Mi miembro era demasiado grueso y ella
no estaba acostumbrada. Mis venas rozaban su estrecha vagina, la cual
me daba libre acceso. Gemía y lloraba de placer. Su vestido quedó
arrugado entorno a su cintura; el cual usaba para sujetarla con la
mano izquierda, pues con la diestra la agarraba del pelo tirando de
ella hacia atrás. Sus labios, canosos y seductores, se abrían
emitiendo largos gemidos que tan sólo me animaban a dominarla con
más ahínco.
Al derramarme en su interior ella
apretó con fuerza sus piernas, cerrándolas. Me aprisionaba con
fuerza, la misma con la que se había agarrado al sofá clavando sus
uñas. Tenía los ojos cerrados y la boca abierta, pero su lengua se
pasaba por sus labios como si pudiese saborear mi semen. Cuando
permitió soltarme mi miembro ya estaba flácido. La solté dejándola
sobre el sofá, pero decidió arrodillarse, como si implorara ante un
altar, para lamer los restos del semen que aún coronaba mi glande.
Percibí entonces como resbalaba de sus muslos unos pequeños hilos
de mi esencia, igual que ella estaba terriblemente empapada por haber
llegado a un orgasmo extremadamente placentero.

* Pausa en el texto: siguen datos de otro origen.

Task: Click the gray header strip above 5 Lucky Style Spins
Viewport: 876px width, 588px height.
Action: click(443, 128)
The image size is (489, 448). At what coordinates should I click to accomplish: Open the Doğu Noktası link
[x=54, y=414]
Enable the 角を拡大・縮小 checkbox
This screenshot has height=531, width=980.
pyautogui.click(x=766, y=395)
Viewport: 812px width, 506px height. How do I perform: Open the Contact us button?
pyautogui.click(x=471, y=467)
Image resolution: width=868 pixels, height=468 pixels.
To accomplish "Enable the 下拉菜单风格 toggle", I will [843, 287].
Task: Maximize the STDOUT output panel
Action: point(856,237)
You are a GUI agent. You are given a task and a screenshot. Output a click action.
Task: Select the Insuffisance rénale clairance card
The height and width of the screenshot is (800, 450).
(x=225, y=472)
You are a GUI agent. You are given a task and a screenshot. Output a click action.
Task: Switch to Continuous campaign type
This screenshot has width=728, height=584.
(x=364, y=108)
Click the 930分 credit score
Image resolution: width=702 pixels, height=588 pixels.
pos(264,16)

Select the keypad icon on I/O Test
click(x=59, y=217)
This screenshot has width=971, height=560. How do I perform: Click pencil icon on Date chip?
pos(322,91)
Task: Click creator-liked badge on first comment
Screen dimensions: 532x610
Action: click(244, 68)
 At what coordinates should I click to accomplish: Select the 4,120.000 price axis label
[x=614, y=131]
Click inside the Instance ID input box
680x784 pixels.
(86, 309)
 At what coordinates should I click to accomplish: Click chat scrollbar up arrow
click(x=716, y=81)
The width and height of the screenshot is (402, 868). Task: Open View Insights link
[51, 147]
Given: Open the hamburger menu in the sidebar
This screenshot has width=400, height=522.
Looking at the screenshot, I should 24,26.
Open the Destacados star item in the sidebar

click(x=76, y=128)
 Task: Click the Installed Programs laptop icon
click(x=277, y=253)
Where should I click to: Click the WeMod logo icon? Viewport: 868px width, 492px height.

—Yo nunca te hubiese dejado, tío
Michael—dijo, apartando de sus labios mi miembro—. Amo tus
ásperas caricias—murmuró mirándome a los ojos comenzando a
masturbarme.
Reconozco que me erizó los vellos de
la nuca y permití que acariciara aquella piel sensible con sus
manos, sus labios, su lengua y sus pequeños pechos hasta que
nuevamente tuve una lógica erección. Si bien, aquella vez ella
decidió que su boca sería suficiente. Cuando la leche cayó en su
lengua, llenando aquella diminuta y carnosa boca, ella no dudó en
tragarlo mientras jugueteaba con el vello que coronaba mi sexo.
Quedé allí, de pie frente a ella, sin
saber qué hacer o decir. Me sentía perdido. Ella tomó una decisión
por ambos, pues se colocó bien el vestido y me sonrió como si fuese
un dulce ángel. Yo la agarré por la cintura, rodeándola y
pegándola a mi torso, pero ella decidió escabullirse hasta la
habitación que le había preparado.
Mona fue la única tentación que he
tenido y que, a día de hoy, sigue siéndolo. A veces la recuerdo
entre mis brazos, completamente dominaba por el placer y la lujuria,
pidiendo que moviese mis caderas con un ritmo duro y terrible. Ella
siempre será el único capricho que he permitido ofrecerme.